■ **Excerpted passage**:
####################

Associate Professor of Classics and Comparative Literary Studies

PhD in Classical Philology, Harvard University and University of Paris-IV Sorbonne

Marianne Govers Hopman (PhD Harvard University and Paris Sorbonne) is a scholar of ancient Greek culture with an expertise in archaic and classical poetry and special interests in literary theory, feminist studies, animal studies, posthumanism, and the environmental humanities. She is the author of Scylla: Myth, Metaphor, Paradox (Cambridge University Press, 2012), the co-editor of Choral Mediations in Greek Tragedy (Cambridge University Press, 2013), and the author of articles on Homer, Athenian tragedy, and Greek hymns. Her current book project, entitled Prometheus’ Gifts: Environment and Technology in Fifth-Century Athens, draws on the fields of Classics and the environmental humanities to offer a contemporary reading of the fifth-century BCE tragedy Prometheus Bound as an attempt to come to grips with the question of how humans and their inventions fit into the world.

####################

■ **Information given**:
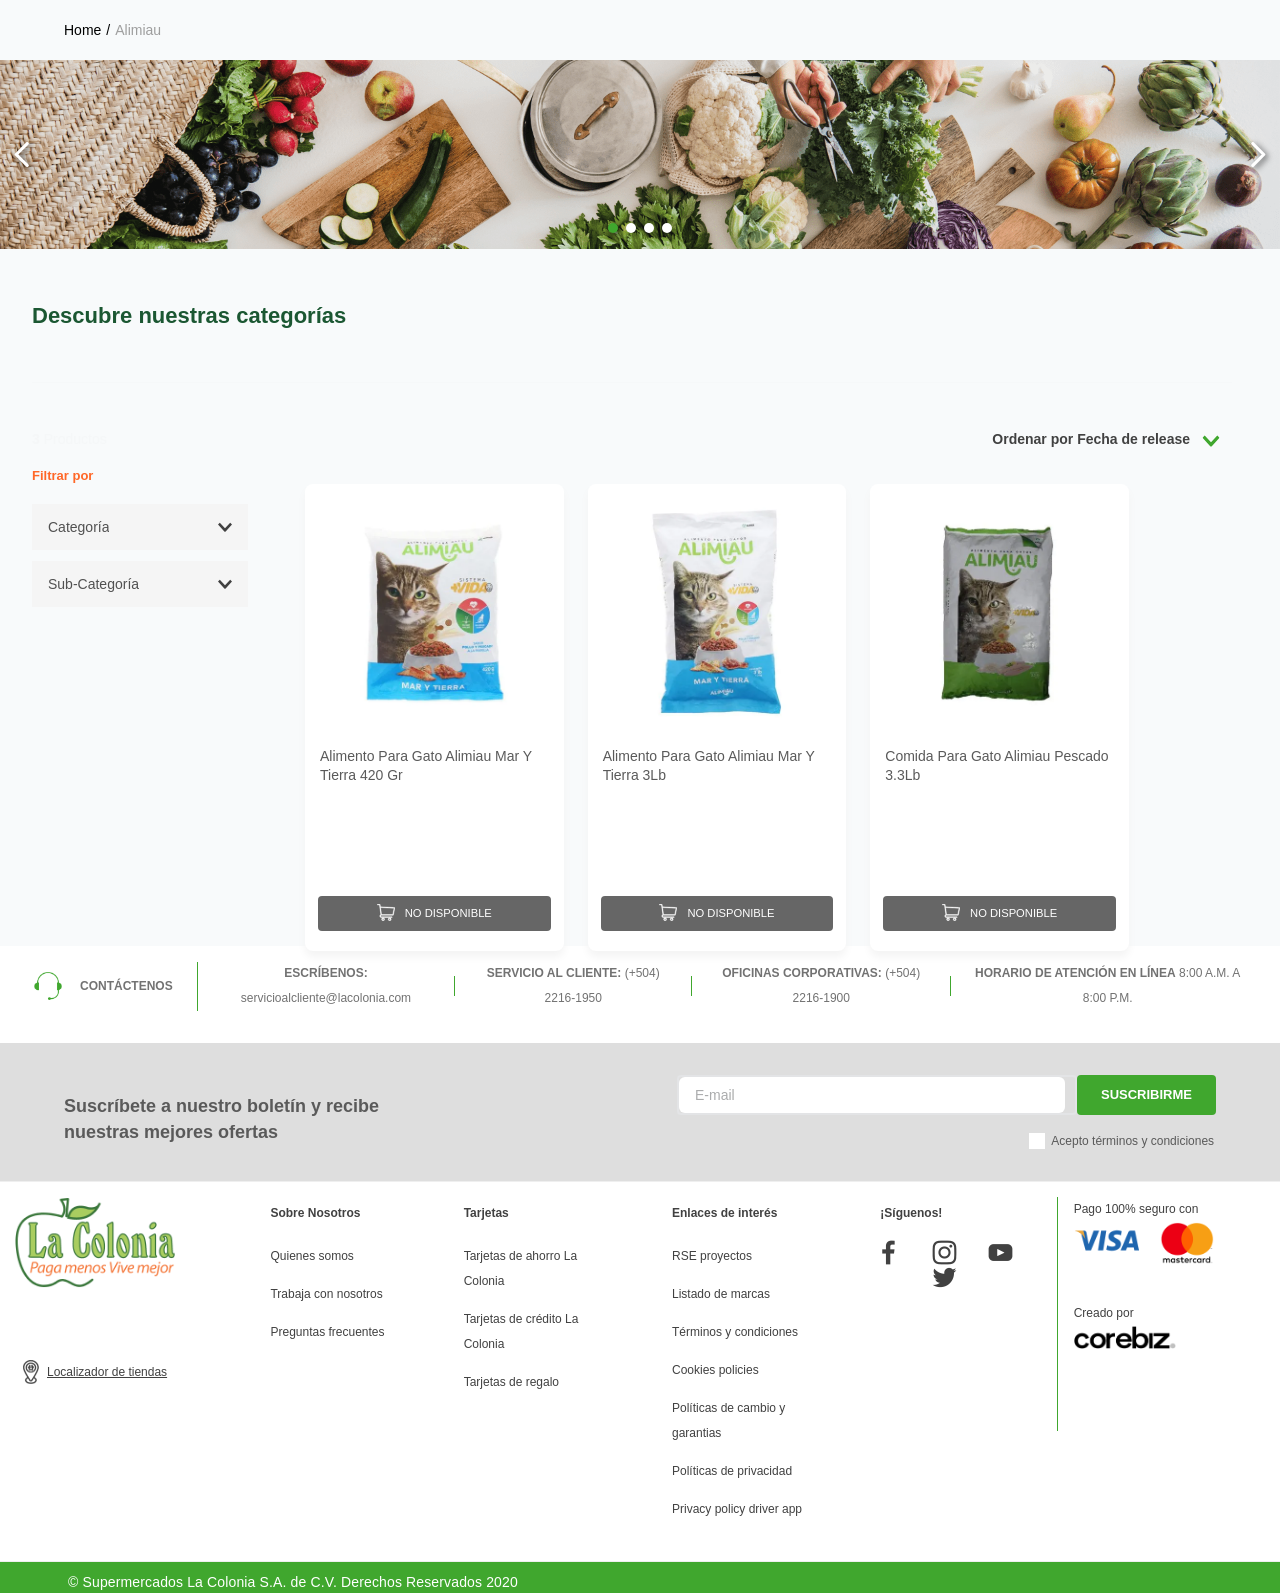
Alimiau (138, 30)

####################

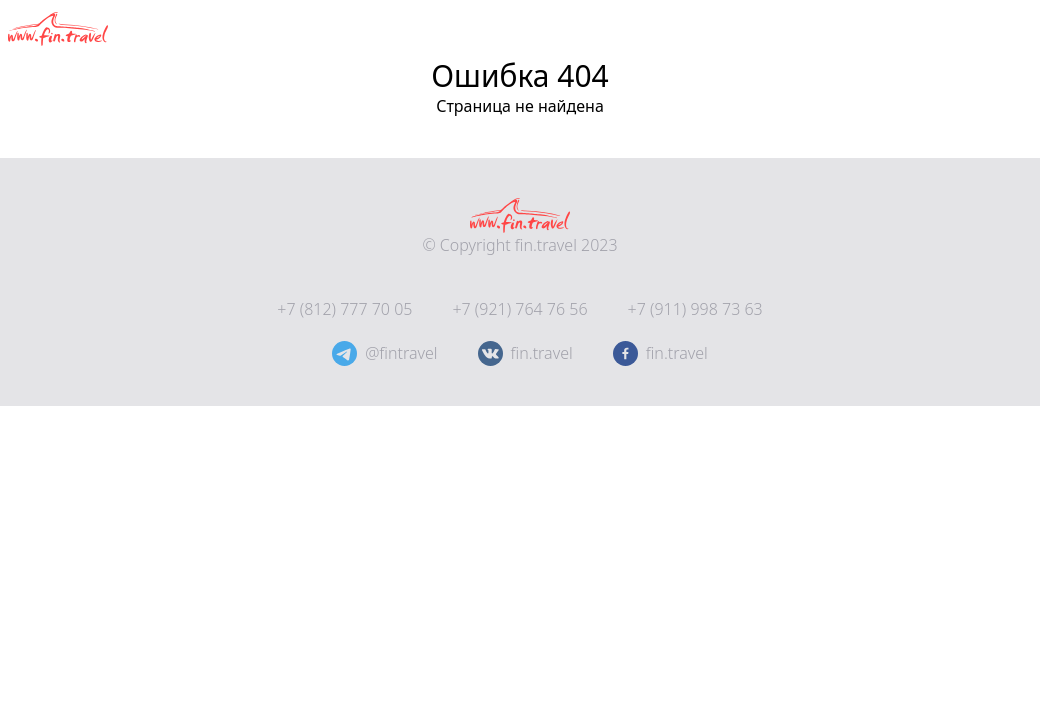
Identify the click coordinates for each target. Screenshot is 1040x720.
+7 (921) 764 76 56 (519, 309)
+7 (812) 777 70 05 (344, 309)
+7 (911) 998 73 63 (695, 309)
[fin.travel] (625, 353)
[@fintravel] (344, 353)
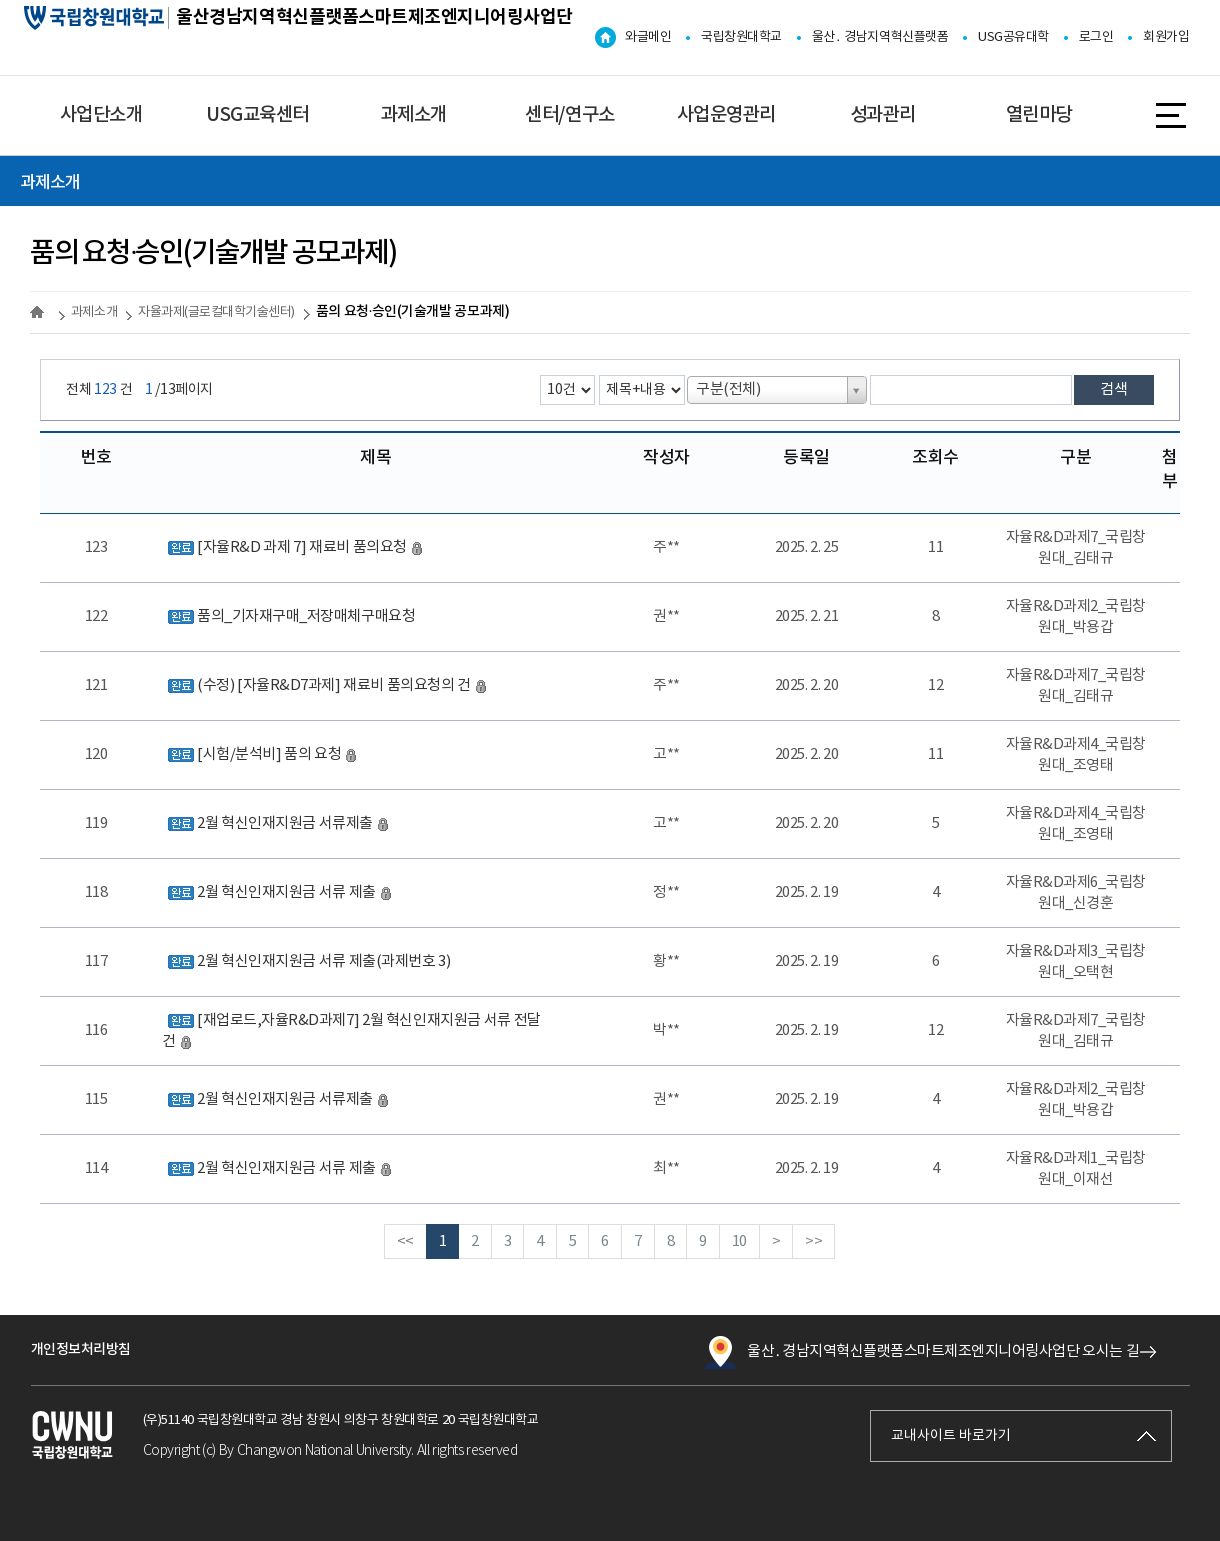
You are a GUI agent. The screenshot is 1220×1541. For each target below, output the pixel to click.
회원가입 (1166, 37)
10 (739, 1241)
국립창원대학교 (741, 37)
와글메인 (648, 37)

####################

■ **What the task asks**:
From the faculty profile, write out everything from "Marianne Govers Hopman" down to "into the world.", word for word.

■ **Response**:
Marianne Govers Hopman (PhD Harvard University and Paris Sorbonne) is a scholar of ancient Greek culture with an expertise in archaic and classical poetry and special interests in literary theory, feminist studies, animal studies, posthumanism, and the environmental humanities. She is the author of Scylla: Myth, Metaphor, Paradox (Cambridge University Press, 2012), the co-editor of Choral Mediations in Greek Tragedy (Cambridge University Press, 2013), and the author of articles on Homer, Athenian tragedy, and Greek hymns. Her current book project, entitled Prometheus’ Gifts: Environment and Technology in Fifth-Century Athens, draws on the fields of Classics and the environmental humanities to offer a contemporary reading of the fifth-century BCE tragedy Prometheus Bound as an attempt to come to grips with the question of how humans and their inventions fit into the world.